Element and text location data

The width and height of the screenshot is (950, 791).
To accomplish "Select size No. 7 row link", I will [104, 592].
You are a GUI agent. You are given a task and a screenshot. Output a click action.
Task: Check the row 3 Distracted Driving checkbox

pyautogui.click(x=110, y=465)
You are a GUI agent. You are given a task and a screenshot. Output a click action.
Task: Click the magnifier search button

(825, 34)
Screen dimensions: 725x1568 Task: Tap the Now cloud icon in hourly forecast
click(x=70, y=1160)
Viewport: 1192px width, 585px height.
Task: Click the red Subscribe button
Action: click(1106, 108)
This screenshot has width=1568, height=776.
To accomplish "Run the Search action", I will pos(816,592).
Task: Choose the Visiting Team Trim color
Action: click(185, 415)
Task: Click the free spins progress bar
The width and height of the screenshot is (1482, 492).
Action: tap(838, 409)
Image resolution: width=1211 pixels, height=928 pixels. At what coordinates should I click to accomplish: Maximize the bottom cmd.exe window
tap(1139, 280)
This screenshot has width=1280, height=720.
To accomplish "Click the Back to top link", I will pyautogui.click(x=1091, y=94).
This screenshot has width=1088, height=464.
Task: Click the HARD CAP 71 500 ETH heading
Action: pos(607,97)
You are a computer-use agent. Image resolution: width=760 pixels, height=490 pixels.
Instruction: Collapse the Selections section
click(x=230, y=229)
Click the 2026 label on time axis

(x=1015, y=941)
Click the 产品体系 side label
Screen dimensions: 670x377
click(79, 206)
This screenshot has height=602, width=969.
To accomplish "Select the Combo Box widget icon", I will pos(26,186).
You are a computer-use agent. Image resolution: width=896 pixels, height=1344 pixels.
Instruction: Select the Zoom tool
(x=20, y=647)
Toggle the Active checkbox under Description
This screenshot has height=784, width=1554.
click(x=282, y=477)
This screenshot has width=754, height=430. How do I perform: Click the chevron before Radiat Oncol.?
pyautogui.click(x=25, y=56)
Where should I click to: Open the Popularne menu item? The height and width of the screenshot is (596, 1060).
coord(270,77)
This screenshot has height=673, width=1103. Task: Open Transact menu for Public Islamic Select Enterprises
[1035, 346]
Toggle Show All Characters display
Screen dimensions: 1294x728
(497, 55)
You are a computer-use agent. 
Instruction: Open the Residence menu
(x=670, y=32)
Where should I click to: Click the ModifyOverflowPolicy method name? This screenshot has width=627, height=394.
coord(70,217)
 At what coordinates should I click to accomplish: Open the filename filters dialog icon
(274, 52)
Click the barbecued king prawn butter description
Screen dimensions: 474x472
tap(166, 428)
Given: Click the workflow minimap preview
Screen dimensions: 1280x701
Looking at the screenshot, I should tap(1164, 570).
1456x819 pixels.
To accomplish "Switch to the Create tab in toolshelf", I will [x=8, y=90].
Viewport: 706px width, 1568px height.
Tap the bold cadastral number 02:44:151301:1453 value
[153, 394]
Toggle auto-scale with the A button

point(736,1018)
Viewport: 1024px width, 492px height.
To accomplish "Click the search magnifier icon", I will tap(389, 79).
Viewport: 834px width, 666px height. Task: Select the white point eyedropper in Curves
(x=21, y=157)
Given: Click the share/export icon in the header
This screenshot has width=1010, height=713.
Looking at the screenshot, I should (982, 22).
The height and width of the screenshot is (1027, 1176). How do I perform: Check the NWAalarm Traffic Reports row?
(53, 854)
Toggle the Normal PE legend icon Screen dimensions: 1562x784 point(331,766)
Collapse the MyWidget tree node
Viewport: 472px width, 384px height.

▶ **Exercise aim**:
Reproduce the records word for word, beginning with the first line and ending with the line that contains "Action: click(1106, 108)".

▶ **Exercise result**:
The width and height of the screenshot is (950, 791).
To accomplish "Select size No. 7 row link", I will [104, 592].
You are a GUI agent. You are given a task and a screenshot. Output a click action.
Task: Check the row 3 Distracted Driving checkbox

pyautogui.click(x=110, y=465)
You are a GUI agent. You are given a task and a screenshot. Output a click action.
Task: Click the magnifier search button

(825, 34)
Screen dimensions: 725x1568 Task: Tap the Now cloud icon in hourly forecast
click(x=70, y=1160)
Viewport: 1192px width, 585px height.
Task: Click the red Subscribe button
Action: click(1106, 108)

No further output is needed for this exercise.